Clean the hare carefully and cut to pieces, cracking all the bones. Put into the soup-kettle with the mutton bones, the bacon, onion, and parsley. Pour on three quarts of cold water; put on the lid tightly, and stew four hours very slowly. By this time the meat should be in shreds. Strain it, return to the fire, season it, stew and skim five minutes. Slice three boiled eggs and put into the tureen and pour the soup over them.

Hot Pot.

Put into a deep bake-dish a layer of cold mutton left from your roast, freed from fat and skin and cut into strips two inches long by one wide.
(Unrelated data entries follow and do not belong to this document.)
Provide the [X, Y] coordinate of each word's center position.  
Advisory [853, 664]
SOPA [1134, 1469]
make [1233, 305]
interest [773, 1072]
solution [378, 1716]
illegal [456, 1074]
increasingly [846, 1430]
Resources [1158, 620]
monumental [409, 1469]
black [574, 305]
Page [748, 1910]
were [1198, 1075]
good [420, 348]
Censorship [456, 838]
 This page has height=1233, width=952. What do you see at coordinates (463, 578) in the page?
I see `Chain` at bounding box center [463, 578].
Overlay these with slices of parboiled potatoes, a little minced onion, an oyster or two chopped, some tiny bits of butter, with salt and pepper. Repeat this process until your meat is used up. The top layer should be potatoes. Add a cupful of gravy from Friday’s dinner (or elsewhere), cover very closely and bake one hour before lifting the lid. Peep in to see if the contents are done—they will be if your fire is tolerably strong. Turn out into a deep dish.

Cucumber Pickles

Are a better condiment for this dish than any others.

Turnips with White Sauce.

Peel and quarter your turnips. Leave in cold water half an hour. Put on in hot water, and boil until tender. Drain and cover with a sauce prepared by heating a cup of milk, thickening it with a heaping teaspoonful of corn-starch, and stirring in a great spoonful of butter with pepper and salt to season it well. Put this, when you have added the turnips, into a vessel set within another of boiling water, and let them stand covered, without cooking, ten minutes before serving.

Boiled Rice au Genève.

Pick over and wash the rice, and boil in a farina-kettle, with enough cold water, a little salted, to cover it an inch deep. Shake now and then as the rice swells. Take from your hare soup, when you have strained it, a cupful of the liquor and about half as much of the boiled shreds of meat. Chop these extremely fine, season with salt and pepper. Heat the cup of liquor to a boil, stir into it a scant tablespoonful of browned flour, then the chopped meat and a tablespoonful of butter, and stew gently five minutes. Pile the boiled rice, which should be almost dry, in a dish, and pour the gravy over it. It is very savory, and makes a pleasant variety in the list of winter vegetables.

Cabinet Pudding.

  • ½ lb. of prepared flour.
  • ¼ lb. of butter.
  • 5 eggs.
  • ½ lb. of sugar.
  • ¼ lb. of raisins seeded and cut into three pieces each.
  • ¼ lb. of currants, washed and dried.
  • ½ cup of milk.
  • ½ lemon, grated peel and juice.

Cream the butter and sugar; add the beaten yolks; the milk and the flour alternately with the whites. Lastly, stir in the fruit, well dredged with flour; beat up thoroughly, pour into a buttered mould; put into a pot of boiling water and do not let it relax its boil for two hours and a half. Dip the mould into cold water for one moment before turning it out.

Cabinet Pudding Sauce.

  • Yolks of 2 eggs, whipped very light.
  • 1 lemon, juice and half the grated peel.
  • 1 glass of wine.
  • 1 teaspoonful of cinnamon.
  • 1 cup of sugar.
  • 1 tablespoonful of butter.

Rub the butter into the sugar; add the yolks, lemon, and spice. Beat five minutes and put in the wine, stirring hard. Set within a saucepan of boiling water, and stir until it is scalding hot. Do not let it boil. Pour over the pudding.